Segment Open
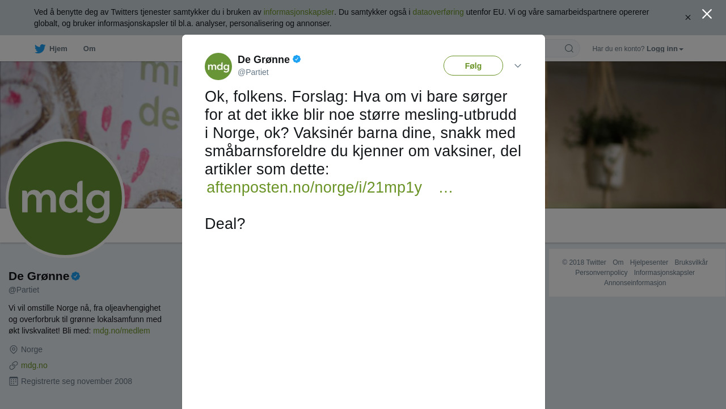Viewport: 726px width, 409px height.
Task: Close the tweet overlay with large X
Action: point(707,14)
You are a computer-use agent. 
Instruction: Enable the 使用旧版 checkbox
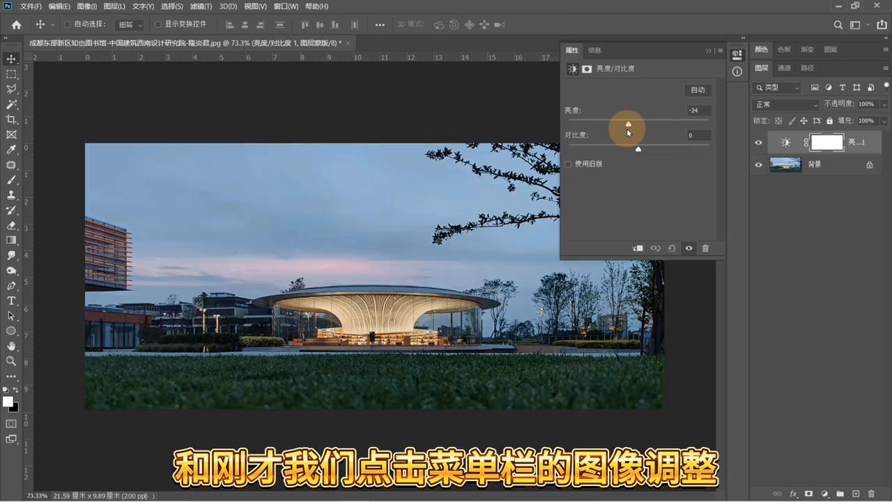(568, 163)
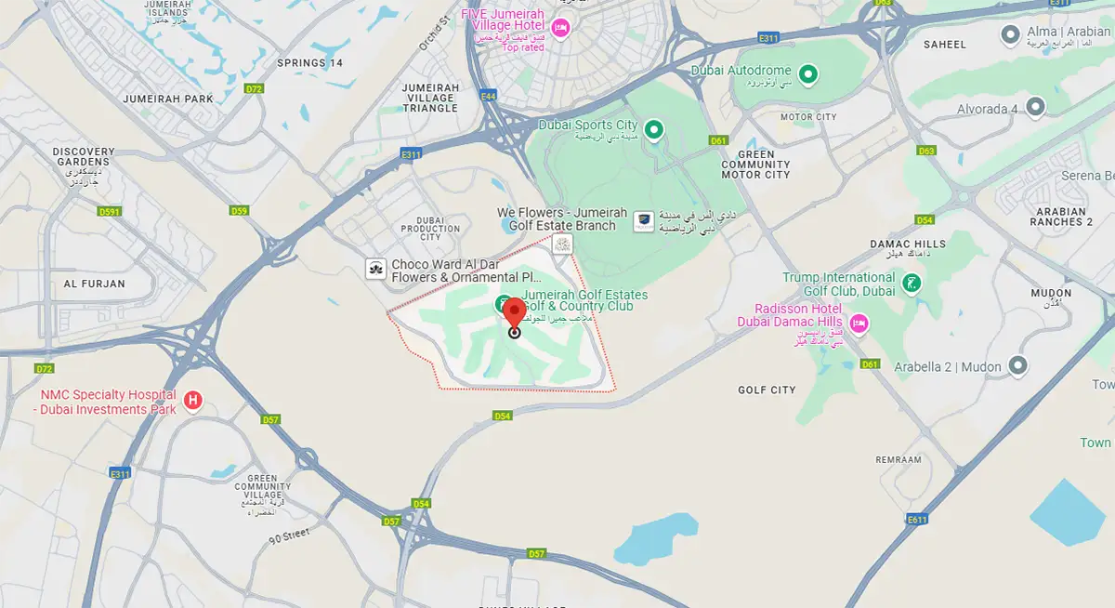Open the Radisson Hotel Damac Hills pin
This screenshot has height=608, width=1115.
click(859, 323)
Segment Closed
▶ **TASK TO COMPLETE**:
Please repeat the lines that run from the one holding "You are a computer-use agent." to the last line of the material, both included, exactly and without pictures.

▶ **TASK RESULT**:
You are a computer-use agent. 
Instruction: Enable the 使用旧版 checkbox
(568, 163)
Open the Radisson Hotel Damac Hills pin
This screenshot has height=608, width=1115.
click(859, 323)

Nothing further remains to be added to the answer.